Schematic diagram of an experiment for planar impactIn this method, the detonation of explosives accelerates a flat flying plate to several km/s, which then collides with the sample container and generates pressures of several gigapascals in it. The process is suitable for synthesising high-pressure phases in powder form, but also for compacting powders into compact bodies.
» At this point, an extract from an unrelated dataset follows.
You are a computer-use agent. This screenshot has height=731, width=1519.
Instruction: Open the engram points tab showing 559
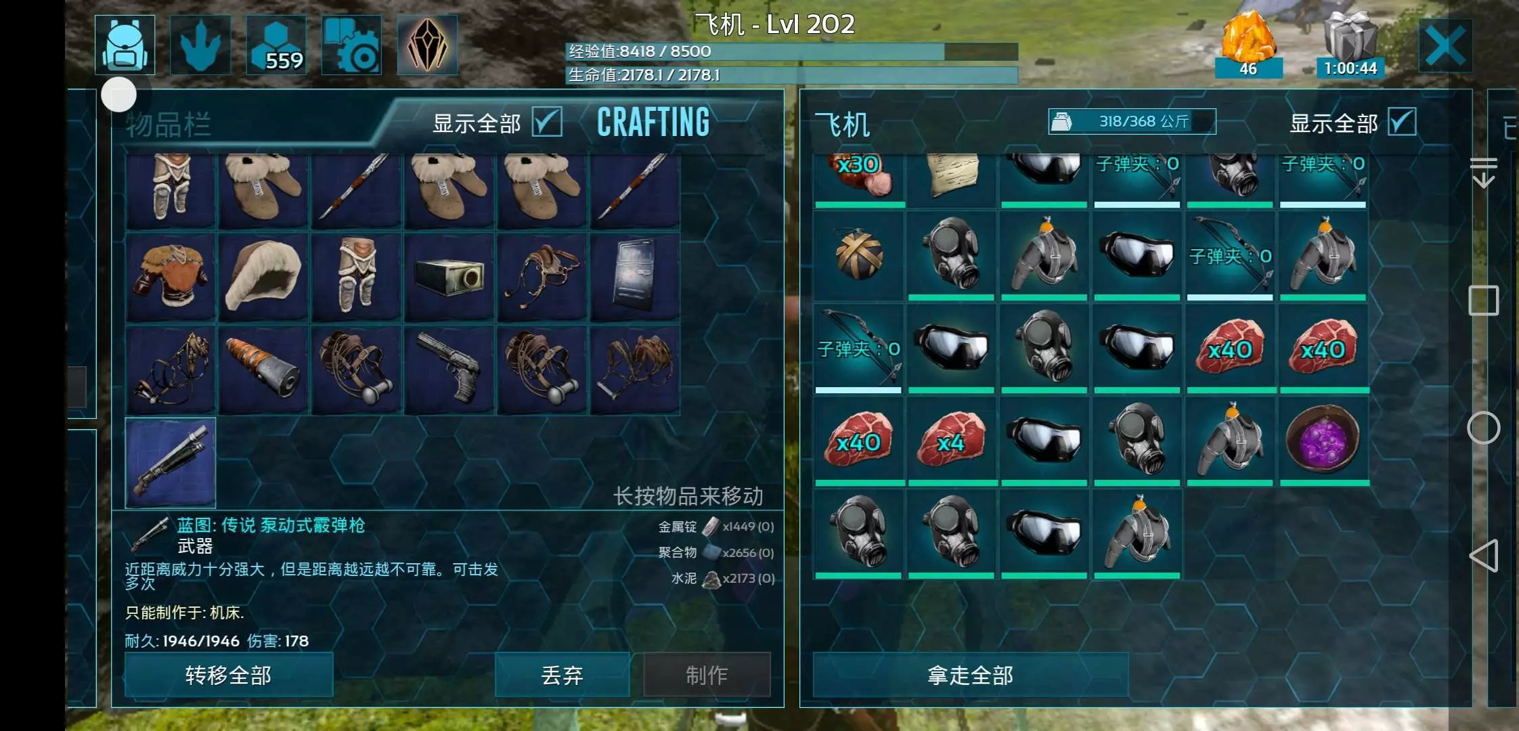(x=276, y=45)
• Pressure range 15...200 GPa
• Calculation of pressure, temperature and temporal progression using Matlab codes
• Pressure build-up via single-shock (impedance method) or multiple shock (reflection method) possible
  • Impedance method: simple pressure build-up, extreme heating of the sample, max. pressure approx. Pressure approx. 50-60 GPa, sample volume approx. 2.5...20 cm³
  • Reflection method: gradual pressure build-up, low heating of the sample, max. Pressure up to 200 GPa, sample volume 0,7 cm³
• Container welded gas-tight during shock test (recovery and analysis of gaseous reaction products possible)
• Full sample recovery possible due to impedance-corrected test arrangement [1]
• Good reproducibility of results
• Control of the melting behaviour along the relaxation curve [2]
• Mixing sample with different impedance powders for different pressure and temperature conditions (metals or metals and temperature).temperature conditions (metals or salts for salts for "mild" reaction conditions) [3]
• Preventing "upstream jetting" by gradually pre-compacting the sample powders to reduce density gradients [4]

[1] T. Schlothauer, Establishment of the shock wave laboratories in the teaching and research mine "Reiche Zeche" of the TU Bergakademie Freiberg and the development of dynamic ultra-high pressure synthesis methods, Dissertation, 2016.

[2] T. Schlothauer, C. Schimpf, M.R. Schwarz, G. Heide, E. Kroke, The role of decompression and micro-jetting in shock wave synthesis experiments. In: Journal of Physics: Conference Series 774, S. 012053, 2016. doi:10.1088/1742-6596/774/1/012053.

[3] T. Schlothauer, C. Schimpf, E. Brendler, K. Keller, E. Kroke, G. Heide, Halide based shock-wave treatment of fluid-rich natural phases. In: Journal of Physics: Conference Series 653, p. 12033, 2015.

[4] Y. B. Gu, S. Zhang, M. Vural, A. Molinari, G. Ravichandran, Upstream jetting phenomenon in planar shock wave experiments with ceramic powders, In: Shock Waves 20, pp. 387-393, 2010.